Neutral Citation Number: [2022] EWHC 1632 (Admin)
Case No: CO/1107/2021
IN THE HIGH COURT OF JUSTICE
QUEEN'S BENCH DIVISION
ADMINISTRATIVE COURT

Royal Courts of Justice

Strand, London, WC2A 2LL

Thursday 23rd June 2022

Before:

MR JUSTICE FORDHAM

Between:

PATRYK WASIELYSZYN

Appellant

- and -

REGIONAL COURT IN RADOM, POLAND

Respondent

Hannah Hinton (instructed by ITN Solicitors) for the Appellant

Saoirse Townshend (instructed by CPS) for the Respondent

--------------------------

Hearing date: 16.6.22

Judgment as delivered in open court at the hearing

Approved Judgment

I direct that no official shorthand note shall be taken of this Judgment and that copies of this version as handed down may be treated as authentic.

.............................

THE HON. MR JUSTICE FORDHAM

Note: This judgment was produced and approved by the Judge, after using voice-recognition software during an ex tempore judgment.

MR JUSTICE FORDHAM:

1.

This is an extradition appeal case which, ultimately, is about discharge and disclosure. It is a case in which applications for permission to appeal and to adduce fresh evidence came before me on 16 June 2022 and I adjourned the case part-heard for a week. A further regularising application by the Respondent for permission to adduce the entirety of the fresh evidence which had been placed before the Court and which requires permission, and for an extension of time for the skeleton argument which had been filed well outside the extended deadline given by the Court, was filed on 20 June 2022. A witness statement was filed on 17 June 2022.

2.

This adjourned hearing has been by Microsoft Teams. I am satisfied that the mode of hearing was appropriate in the circumstances. The case, its start time and the mode of hearing were all published in the Court’s cause list together with an email address usable by any person who wished to observe.

3.

Given material —

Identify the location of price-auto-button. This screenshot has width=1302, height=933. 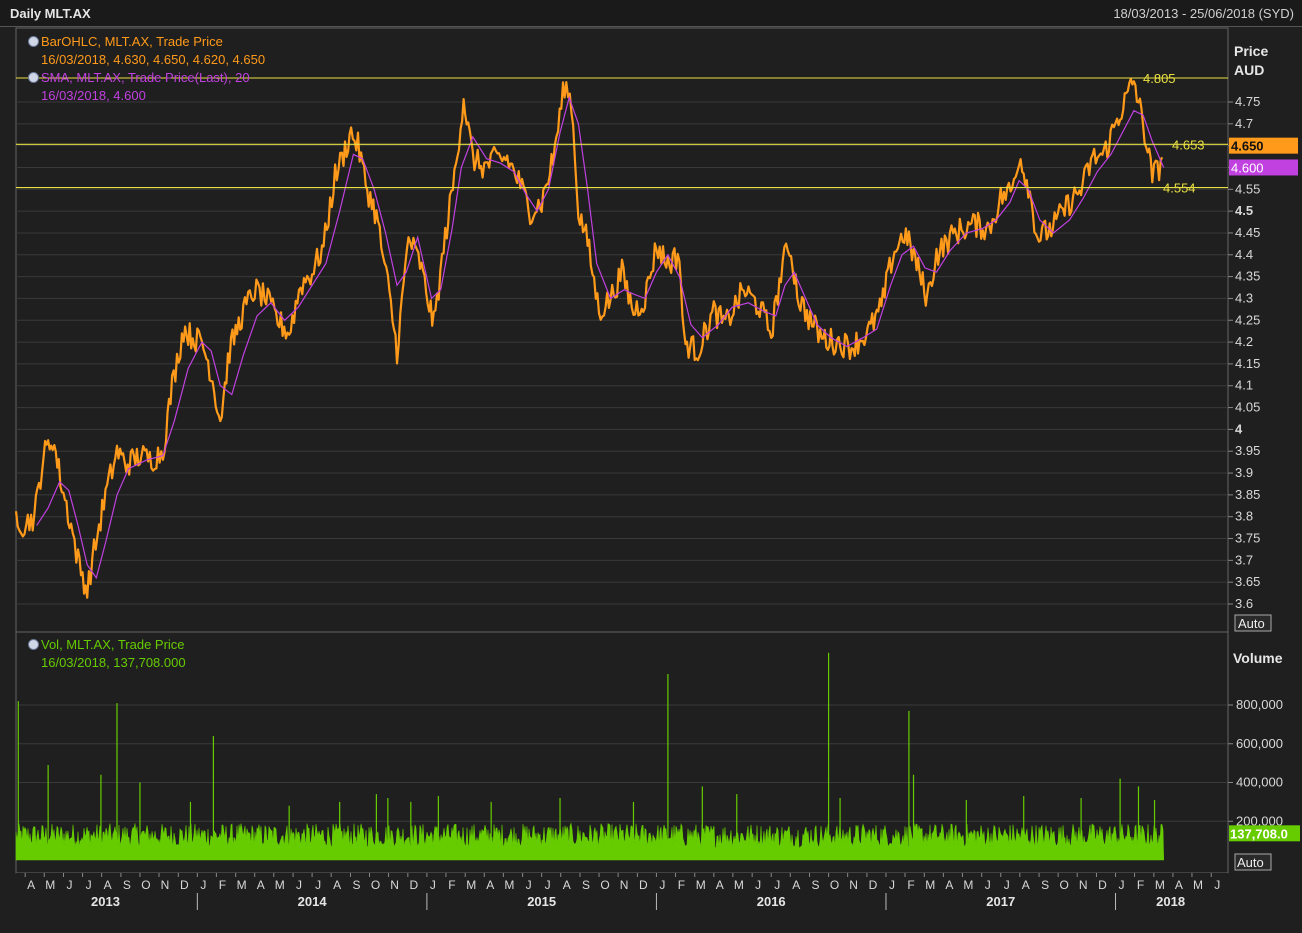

Task to carry out — Please copy out the part of the judgment that opens with the words containing "Approved Judgment" and closes with "ex tempore judgment.", substituting "speech-to-text software" for "voice-recognition software".

Solution —
Approved Judgment

I direct that no official shorthand note shall be taken of this Judgment and that copies of this version as handed down may be treated as authentic.

.............................

THE HON. MR JUSTICE FORDHAM

Note: This judgment was produced and approved by the Judge, after using speech-to-text software during an ex tempore judgment.